Twitter Sentiment Tracker

This repository contains the source code and resources for building a web app that tracks the sentiment on twitter towards a set of pre-specified accounts. Essentially, it is a leaner version of polituits.com.

The end-product looks as follows:

How It Works

The application provides you with (close to) real-time tracking of the sentiment on Twitter towards a set of accounts. For predicting the sentiment of comments it uses a combination of fixed rules and a classifier built using the language model BERT.

To make it clearer, the app doesn't track the sentiment of the comments made by the accounts you defined. It tracks the sentiment of the responses and mentions received by those accounts.

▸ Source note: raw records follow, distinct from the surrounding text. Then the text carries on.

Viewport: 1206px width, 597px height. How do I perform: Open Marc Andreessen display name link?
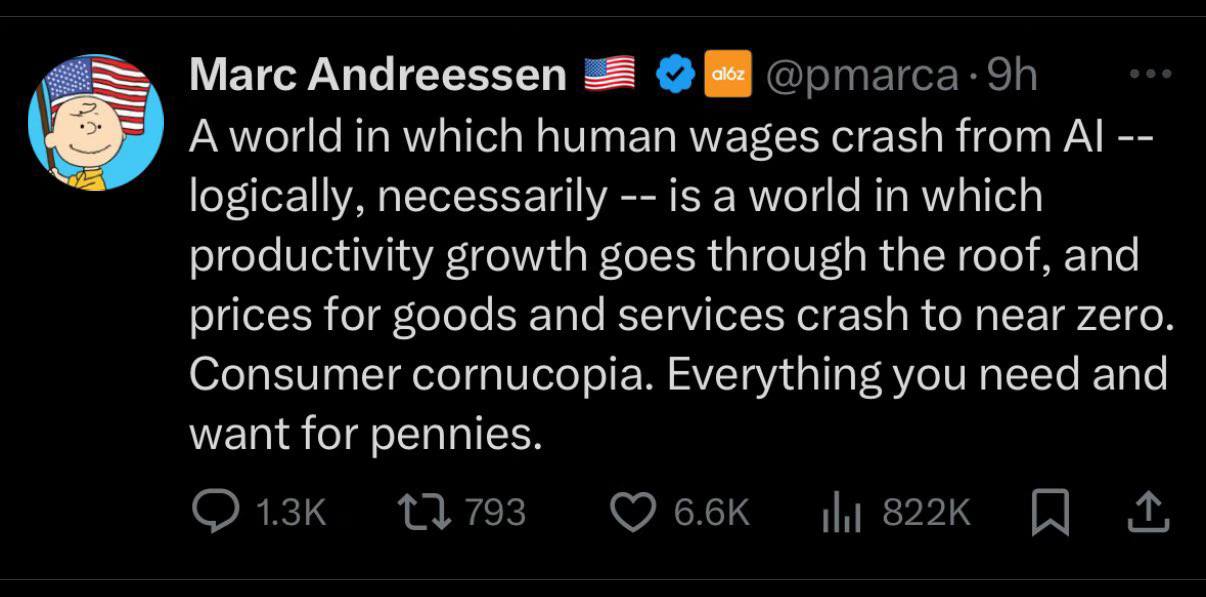378,76
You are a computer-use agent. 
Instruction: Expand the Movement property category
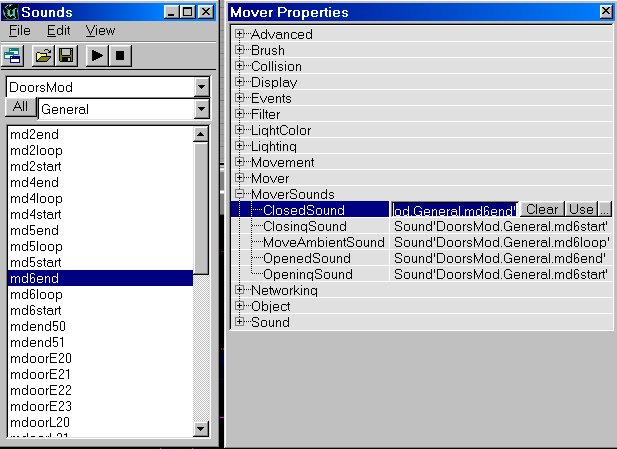240,162

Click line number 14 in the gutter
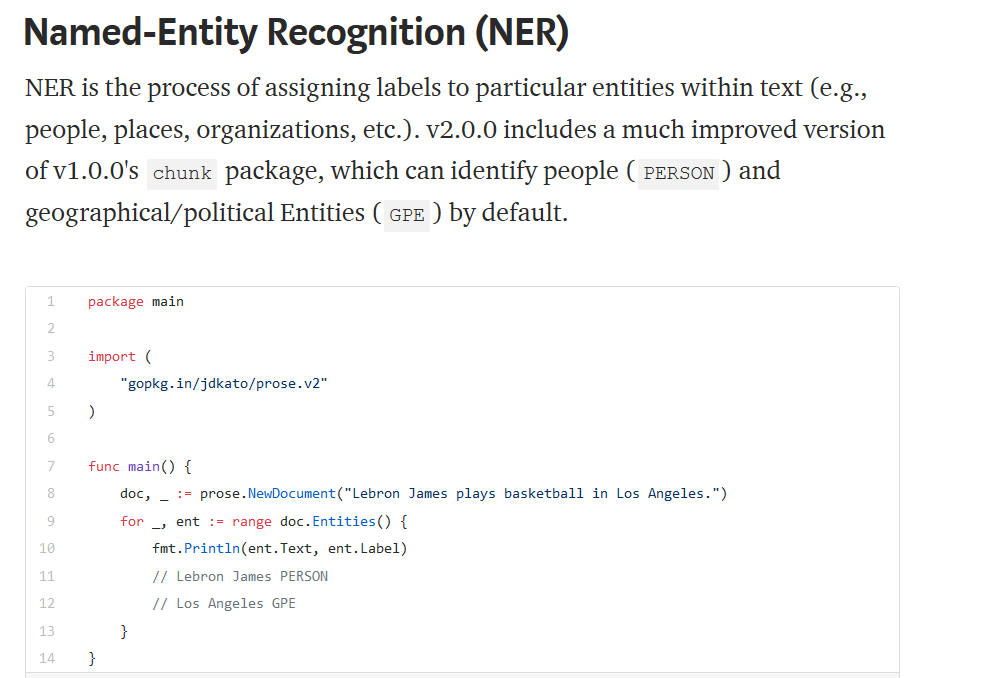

Here's the architecture of the app:

It comprises the following elements:

NGINX as a reverse proxy server
Gunicorn as a WSGI server
A Dash application for visualizing results
An SQlite3 database to store processed tweets
Two additional services for getting, processing, and assigning sentiment to tweets

How to Add Accounts to Track

If you want to build your own app to track sentiment toward a specific set of accounts, there are three things you need to do: set the required environment variables, define which accounts you want to track, and configure your sentiment classifier model.

Set Environment Variables

Start by setting up a Twitter Developer account, create an App, and generate consumer keys for your App. In case you're wondering, this is entirely free. You just need to fill out some questions.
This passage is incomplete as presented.